++++ Source data ++++

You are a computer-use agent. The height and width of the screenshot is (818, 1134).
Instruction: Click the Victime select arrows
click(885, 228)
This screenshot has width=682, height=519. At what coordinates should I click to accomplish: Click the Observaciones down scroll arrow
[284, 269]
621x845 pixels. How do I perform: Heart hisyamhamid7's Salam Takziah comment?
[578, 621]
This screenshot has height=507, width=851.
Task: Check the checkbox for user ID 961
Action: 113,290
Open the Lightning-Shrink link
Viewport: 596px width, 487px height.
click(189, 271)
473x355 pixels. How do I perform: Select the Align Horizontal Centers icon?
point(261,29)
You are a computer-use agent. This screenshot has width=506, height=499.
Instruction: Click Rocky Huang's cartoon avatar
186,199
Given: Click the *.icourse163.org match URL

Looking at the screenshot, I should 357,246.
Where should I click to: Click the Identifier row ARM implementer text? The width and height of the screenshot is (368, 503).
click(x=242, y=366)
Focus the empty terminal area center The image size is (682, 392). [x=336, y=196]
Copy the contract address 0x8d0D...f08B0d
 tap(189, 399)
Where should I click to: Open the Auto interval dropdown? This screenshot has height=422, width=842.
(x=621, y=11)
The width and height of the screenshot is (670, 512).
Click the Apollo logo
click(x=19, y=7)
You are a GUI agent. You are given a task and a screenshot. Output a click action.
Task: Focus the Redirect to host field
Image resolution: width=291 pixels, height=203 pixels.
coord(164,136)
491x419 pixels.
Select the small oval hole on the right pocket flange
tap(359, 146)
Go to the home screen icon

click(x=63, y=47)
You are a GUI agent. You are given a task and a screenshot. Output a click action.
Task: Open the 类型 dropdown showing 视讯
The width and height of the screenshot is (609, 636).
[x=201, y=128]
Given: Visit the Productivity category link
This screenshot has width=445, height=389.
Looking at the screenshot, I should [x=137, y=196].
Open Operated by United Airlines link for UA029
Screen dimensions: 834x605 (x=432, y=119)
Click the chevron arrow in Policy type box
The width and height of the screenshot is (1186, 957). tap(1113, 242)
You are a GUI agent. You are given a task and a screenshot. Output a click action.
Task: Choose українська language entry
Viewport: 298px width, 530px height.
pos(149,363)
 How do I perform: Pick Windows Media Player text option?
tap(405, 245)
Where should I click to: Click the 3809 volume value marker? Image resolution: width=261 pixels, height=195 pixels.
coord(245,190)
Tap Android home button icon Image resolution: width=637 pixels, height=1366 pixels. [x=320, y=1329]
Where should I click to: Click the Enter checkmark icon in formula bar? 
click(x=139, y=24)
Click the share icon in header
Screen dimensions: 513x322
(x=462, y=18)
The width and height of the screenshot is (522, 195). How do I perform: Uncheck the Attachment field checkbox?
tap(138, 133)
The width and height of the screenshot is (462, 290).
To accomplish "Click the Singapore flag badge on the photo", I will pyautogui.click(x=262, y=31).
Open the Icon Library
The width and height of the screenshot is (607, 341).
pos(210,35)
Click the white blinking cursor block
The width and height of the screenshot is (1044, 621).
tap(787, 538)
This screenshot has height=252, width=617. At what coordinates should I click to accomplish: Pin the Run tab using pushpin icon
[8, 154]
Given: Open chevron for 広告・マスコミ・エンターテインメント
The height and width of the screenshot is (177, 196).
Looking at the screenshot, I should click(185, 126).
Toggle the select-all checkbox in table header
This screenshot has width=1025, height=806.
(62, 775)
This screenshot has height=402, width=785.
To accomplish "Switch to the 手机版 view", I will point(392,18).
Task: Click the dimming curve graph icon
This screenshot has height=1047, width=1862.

++++

** Short exercise **
Copy the records from their first line through the line containing "click(x=63, y=47)", both ends included, and reproduce each line without any change.

** Written answer **
You are a computer-use agent. The height and width of the screenshot is (818, 1134).
Instruction: Click the Victime select arrows
click(885, 228)
This screenshot has width=682, height=519. At what coordinates should I click to accomplish: Click the Observaciones down scroll arrow
[284, 269]
621x845 pixels. How do I perform: Heart hisyamhamid7's Salam Takziah comment?
[578, 621]
This screenshot has height=507, width=851.
Task: Check the checkbox for user ID 961
Action: 113,290
Open the Lightning-Shrink link
Viewport: 596px width, 487px height.
click(189, 271)
473x355 pixels. How do I perform: Select the Align Horizontal Centers icon?
point(261,29)
You are a computer-use agent. This screenshot has width=506, height=499.
Instruction: Click Rocky Huang's cartoon avatar
186,199
Given: Click the *.icourse163.org match URL

Looking at the screenshot, I should 357,246.
Where should I click to: Click the Identifier row ARM implementer text? The width and height of the screenshot is (368, 503).
click(x=242, y=366)
Focus the empty terminal area center The image size is (682, 392). [x=336, y=196]
Copy the contract address 0x8d0D...f08B0d
 tap(189, 399)
Where should I click to: Open the Auto interval dropdown? This screenshot has height=422, width=842.
(x=621, y=11)
The width and height of the screenshot is (670, 512).
Click the Apollo logo
click(x=19, y=7)
You are a GUI agent. You are given a task and a screenshot. Output a click action.
Task: Focus the Redirect to host field
Image resolution: width=291 pixels, height=203 pixels.
coord(164,136)
491x419 pixels.
Select the small oval hole on the right pocket flange
tap(359, 146)
Go to the home screen icon

click(x=63, y=47)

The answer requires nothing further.